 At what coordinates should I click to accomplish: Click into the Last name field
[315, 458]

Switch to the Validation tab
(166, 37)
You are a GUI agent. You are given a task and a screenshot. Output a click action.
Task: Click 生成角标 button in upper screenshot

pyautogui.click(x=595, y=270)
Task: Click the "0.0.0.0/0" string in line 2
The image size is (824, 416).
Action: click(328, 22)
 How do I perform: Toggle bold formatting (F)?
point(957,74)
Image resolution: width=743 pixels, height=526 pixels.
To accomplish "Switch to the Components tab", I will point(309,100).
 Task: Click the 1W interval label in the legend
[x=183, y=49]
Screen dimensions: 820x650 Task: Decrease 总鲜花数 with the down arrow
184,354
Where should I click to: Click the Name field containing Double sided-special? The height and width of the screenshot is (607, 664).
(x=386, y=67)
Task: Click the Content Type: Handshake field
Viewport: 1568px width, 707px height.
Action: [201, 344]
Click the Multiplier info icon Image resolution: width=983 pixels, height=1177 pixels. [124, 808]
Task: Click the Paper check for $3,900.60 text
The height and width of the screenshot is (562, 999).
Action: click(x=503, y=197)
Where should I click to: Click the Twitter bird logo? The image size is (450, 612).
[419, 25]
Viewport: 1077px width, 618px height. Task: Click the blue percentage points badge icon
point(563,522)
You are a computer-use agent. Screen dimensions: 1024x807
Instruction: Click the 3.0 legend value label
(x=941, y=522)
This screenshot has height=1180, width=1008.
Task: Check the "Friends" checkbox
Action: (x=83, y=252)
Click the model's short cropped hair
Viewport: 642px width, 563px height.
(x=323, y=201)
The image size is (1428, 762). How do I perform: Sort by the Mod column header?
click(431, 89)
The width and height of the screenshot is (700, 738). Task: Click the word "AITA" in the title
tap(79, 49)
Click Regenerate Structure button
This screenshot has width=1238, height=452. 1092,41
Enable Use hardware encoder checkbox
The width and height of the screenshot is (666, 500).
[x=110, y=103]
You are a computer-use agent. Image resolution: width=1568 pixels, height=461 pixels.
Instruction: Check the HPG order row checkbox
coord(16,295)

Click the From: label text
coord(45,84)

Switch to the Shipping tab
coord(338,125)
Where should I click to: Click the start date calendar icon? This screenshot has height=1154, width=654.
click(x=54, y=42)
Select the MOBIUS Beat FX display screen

* **Problem**
Copy out every entry again, exactly as it was given.

* **Reply to the task**
 At what coordinates should I click to accomplish: Click into the Last name field
[315, 458]

Switch to the Validation tab
(166, 37)
You are a GUI agent. You are given a task and a screenshot. Output a click action.
Task: Click 生成角标 button in upper screenshot

pyautogui.click(x=595, y=270)
Task: Click the "0.0.0.0/0" string in line 2
The image size is (824, 416).
Action: click(328, 22)
 How do I perform: Toggle bold formatting (F)?
point(957,74)
Image resolution: width=743 pixels, height=526 pixels.
To accomplish "Switch to the Components tab", I will point(309,100).
 Task: Click the 1W interval label in the legend
[x=183, y=49]
Screen dimensions: 820x650 Task: Decrease 总鲜花数 with the down arrow
184,354
Where should I click to: Click the Name field containing Double sided-special? The height and width of the screenshot is (607, 664).
(x=386, y=67)
Task: Click the Content Type: Handshake field
Viewport: 1568px width, 707px height.
Action: [201, 344]
Click the Multiplier info icon Image resolution: width=983 pixels, height=1177 pixels. [124, 808]
Task: Click the Paper check for $3,900.60 text
The height and width of the screenshot is (562, 999).
Action: click(x=503, y=197)
Where should I click to: Click the Twitter bird logo? The image size is (450, 612).
[419, 25]
Viewport: 1077px width, 618px height. Task: Click the blue percentage points badge icon
point(563,522)
You are a computer-use agent. Screen dimensions: 1024x807
Instruction: Click the 3.0 legend value label
(x=941, y=522)
This screenshot has height=1180, width=1008.
Task: Check the "Friends" checkbox
Action: (x=83, y=252)
Click the model's short cropped hair
Viewport: 642px width, 563px height.
(x=323, y=201)
The image size is (1428, 762). How do I perform: Sort by the Mod column header?
click(431, 89)
The width and height of the screenshot is (700, 738). Task: Click the word "AITA" in the title
tap(79, 49)
Click Regenerate Structure button
This screenshot has width=1238, height=452. 1092,41
Enable Use hardware encoder checkbox
The width and height of the screenshot is (666, 500).
[x=110, y=103]
You are a computer-use agent. Image resolution: width=1568 pixels, height=461 pixels.
Instruction: Check the HPG order row checkbox
coord(16,295)

Click the From: label text
coord(45,84)

Switch to the Shipping tab
coord(338,125)
Where should I click to: Click the start date calendar icon? This screenshot has height=1154, width=654.
click(x=54, y=42)
Select the MOBIUS Beat FX display screen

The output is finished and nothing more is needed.